雪印グループを解体に追い込んだ2度の雪印事件(平成12年〈2000〉雪印乳業集団食中毒事件、平成14年〈2002〉雪印食品牛肉偽装事件)を皮切りに、平成中期には食品事故、表示・品質偽装、食品テロが多発した。そこに業界の慢心があったのは確かだが、コストの正常な転嫁を阻む価格競争が事故や偽装の温床となっていたことも否定できない。

――平成10年代には食品関連の事件・事故が相次ぎ、消費者の食の安全・安心に対する関心が高まりました。

「偽装表示のような職業倫理に反する事件が起きてしまったのは残念なことです。平成期の反省点として記憶すべきでしょう。しばしばマスコミに取り上げられた異物混入なども、本来あってはならないことです。100%防ぐのは難しいという声もありますが…」

――事故や偽装が次々に発覚した平成19年〈2007〉前後は、いわゆる「川上インフレ・川下デフレ」の時期に当たります。コストの正常な転嫁を許さない競争環境にも問題があったのでは。

「その因果関係は分かりません。ただ、当時は穀物を中心に輸入原料が急激に上がっていましたから、サプライチェーンに歪みが生じないよう、安売り以外の販売促進のあり方などについてもう少し知恵を絞るべきだったんでしょうね」

――平成20年〈2008〉、日本向け冷凍食品の受託製造を専門に手がけていた中国天洋食品で殺虫剤混入事件が発生しました。後の捜査で待遇に不満を持つ工員による報復行為だったことが判明しました。

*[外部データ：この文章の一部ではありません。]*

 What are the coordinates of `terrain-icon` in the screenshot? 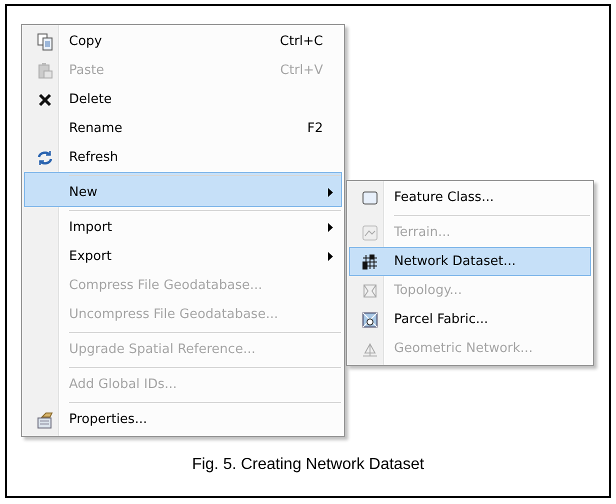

「日本も缶詰輸出で外貨を稼いでいた頃には、諸外国に買い叩かれた腹いせに、石などを詰めて送るケースがあったと聞いたことがあります。万全な品質保証体制を築き上げるには、取引先の労働環境にも配慮し、信頼関係を醸成していくより他にないということでしょう。根本的には職業倫理の問題です」

――安全・安心意識の高まりを背景に、メーカーは異物混入対策などに多額の設備投資を行い、卸も品質管理の強化やフードディフェンスへの投資に力を入れるようになりました。来年はHACCPの義務化も控えており、食品製配販の品質管理コストはますます高まる方向です。この問題をどうお考えですか。

「難題ですね。消費者の要求レベルが上がり、それに応える法律が整備されれば、業界はコストをかけて対応していかなければならない。平成期にも同様のケースが多数ありましたよね」

――ええ。平成19年〈2007〉のミートホープ牛ミンチ偽装事件の後には、業務用商品への原材料表示が義務づけられました。平成20年〈2008〉に発生した三笠フーズによる事故米不正転売事件の後には、米の取引管理記録を義務づける米トレーサビリティ法が施行されました。

「そうした政府の管理体制が強まるほど、製造・流通コストが上がり、最終的には価格への転嫁という話になってしまいます。そんな事態を回避するためにも、私たち食品事業者は職業倫理に徹していく必要があるし、消費者の方々にも要求と買いやすい価格のバランスというものに目を向けていただきたいと思うのです」

――制度に頼ることなく、自由で健全な事業環境と購買環境を維持できる国であり続けたいですね。